To be clear, no amount of so-called reform or transparency can make up for the blatant cronyism and wasteful spending that are inherent with earmarks.

Just look at our most recent spending bills as a prime example. The first FY24 minibus alone contained more than 6,000 earmarks, costing over $12.7 billion. In total, the fiscal year 2024 spending bills contained 8,099 earmarks accounting for $14.6 billion in taxpayer funds. At best, many of these earmarks would be better funded by local or state taxpayers–like the $4 million sewer system upgrade for a city with a population of 98 or the $1 million citywide climate assessment in Rhode Island.

Plenty of others make no sense for the public to be funding at all – like $1 million for a partisan environmentalist group, $1 million for an LGBT center, $1.8 million for a hospital that performs abortions, $2 million for a clinic that provides transgender hormone therapy for kids, and $870,000 for an artist fellowship program that demands defunding the police.
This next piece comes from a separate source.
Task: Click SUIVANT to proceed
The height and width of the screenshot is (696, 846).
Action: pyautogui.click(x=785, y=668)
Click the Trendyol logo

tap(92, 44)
In 1822, President James Monroe said, “[F]ederal money should be limited to great national works only, since if were unlimited it would be liable to abuse and might be productive of evil.” And that is exactly what has happened.

Earmarks violate the most basic tenets of federalism. Most earmarks have no real benefit for the majority of Americans but rather serve a local interest or special interest groups. As such, these local projects should be financed at the local level by governments, businesses, or civic organizations–not by federal expenditures.

With our country over $34 trillion in debt, Congress should not continue putting taxpayers on the hook for frivolous handouts to politically connected friends. To reduce overall spending and limit waste and corruption, Congress must ban earmarks once and for all. We owe that much to our constituents.